Data records:
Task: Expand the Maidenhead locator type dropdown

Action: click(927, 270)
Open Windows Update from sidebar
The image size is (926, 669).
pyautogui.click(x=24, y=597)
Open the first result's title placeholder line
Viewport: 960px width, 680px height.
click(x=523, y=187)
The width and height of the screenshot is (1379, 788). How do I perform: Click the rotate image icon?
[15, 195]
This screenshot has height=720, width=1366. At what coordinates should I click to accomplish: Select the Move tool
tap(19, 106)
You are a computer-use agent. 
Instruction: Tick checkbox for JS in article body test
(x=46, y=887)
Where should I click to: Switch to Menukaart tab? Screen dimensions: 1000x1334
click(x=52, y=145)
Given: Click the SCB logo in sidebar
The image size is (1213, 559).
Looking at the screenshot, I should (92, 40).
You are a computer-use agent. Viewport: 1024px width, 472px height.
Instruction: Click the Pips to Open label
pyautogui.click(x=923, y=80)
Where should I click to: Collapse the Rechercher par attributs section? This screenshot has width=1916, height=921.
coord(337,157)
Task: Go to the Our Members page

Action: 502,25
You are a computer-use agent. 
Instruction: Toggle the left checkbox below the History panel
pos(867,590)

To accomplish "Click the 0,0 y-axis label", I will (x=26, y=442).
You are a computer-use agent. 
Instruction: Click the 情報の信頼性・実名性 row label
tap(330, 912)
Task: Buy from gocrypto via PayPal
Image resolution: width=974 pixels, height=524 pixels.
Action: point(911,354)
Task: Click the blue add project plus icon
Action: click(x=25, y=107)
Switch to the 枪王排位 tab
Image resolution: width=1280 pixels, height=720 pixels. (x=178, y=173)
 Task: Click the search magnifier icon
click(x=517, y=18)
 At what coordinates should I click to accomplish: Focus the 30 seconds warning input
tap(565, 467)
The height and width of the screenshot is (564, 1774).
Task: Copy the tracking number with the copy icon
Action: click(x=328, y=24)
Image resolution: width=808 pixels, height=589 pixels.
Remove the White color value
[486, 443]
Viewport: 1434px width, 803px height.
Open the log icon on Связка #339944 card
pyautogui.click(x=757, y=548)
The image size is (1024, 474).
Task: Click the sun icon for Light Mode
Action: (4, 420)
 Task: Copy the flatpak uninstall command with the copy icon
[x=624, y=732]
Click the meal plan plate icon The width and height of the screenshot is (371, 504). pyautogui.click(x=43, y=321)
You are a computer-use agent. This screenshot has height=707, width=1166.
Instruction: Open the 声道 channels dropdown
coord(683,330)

Aim of the task:
Exactly as they stand, restate all the lines of the listing.

Exercise solution:
Task: Expand the Maidenhead locator type dropdown

Action: click(927, 270)
Open Windows Update from sidebar
The image size is (926, 669).
pyautogui.click(x=24, y=597)
Open the first result's title placeholder line
Viewport: 960px width, 680px height.
click(x=523, y=187)
The width and height of the screenshot is (1379, 788). How do I perform: Click the rotate image icon?
[15, 195]
This screenshot has height=720, width=1366. At what coordinates should I click to accomplish: Select the Move tool
tap(19, 106)
You are a computer-use agent. 
Instruction: Tick checkbox for JS in article body test
(x=46, y=887)
Where should I click to: Switch to Menukaart tab? Screen dimensions: 1000x1334
click(x=52, y=145)
Given: Click the SCB logo in sidebar
The image size is (1213, 559).
Looking at the screenshot, I should (92, 40).
You are a computer-use agent. Viewport: 1024px width, 472px height.
Instruction: Click the Pips to Open label
pyautogui.click(x=923, y=80)
Where should I click to: Collapse the Rechercher par attributs section? This screenshot has width=1916, height=921.
coord(337,157)
Task: Go to the Our Members page

Action: 502,25
You are a computer-use agent. 
Instruction: Toggle the left checkbox below the History panel
pos(867,590)

To accomplish "Click the 0,0 y-axis label", I will (x=26, y=442).
You are a computer-use agent. 
Instruction: Click the 情報の信頼性・実名性 row label
tap(330, 912)
Task: Buy from gocrypto via PayPal
Image resolution: width=974 pixels, height=524 pixels.
Action: point(911,354)
Task: Click the blue add project plus icon
Action: click(x=25, y=107)
Switch to the 枪王排位 tab
Image resolution: width=1280 pixels, height=720 pixels. (x=178, y=173)
 Task: Click the search magnifier icon
click(x=517, y=18)
 At what coordinates should I click to accomplish: Focus the 30 seconds warning input
tap(565, 467)
The height and width of the screenshot is (564, 1774).
Task: Copy the tracking number with the copy icon
Action: click(x=328, y=24)
Image resolution: width=808 pixels, height=589 pixels.
Remove the White color value
[486, 443]
Viewport: 1434px width, 803px height.
Open the log icon on Связка #339944 card
pyautogui.click(x=757, y=548)
The image size is (1024, 474).
Task: Click the sun icon for Light Mode
Action: (4, 420)
 Task: Copy the flatpak uninstall command with the copy icon
[x=624, y=732]
Click the meal plan plate icon The width and height of the screenshot is (371, 504). pyautogui.click(x=43, y=321)
You are a computer-use agent. This screenshot has height=707, width=1166.
Instruction: Open the 声道 channels dropdown
coord(683,330)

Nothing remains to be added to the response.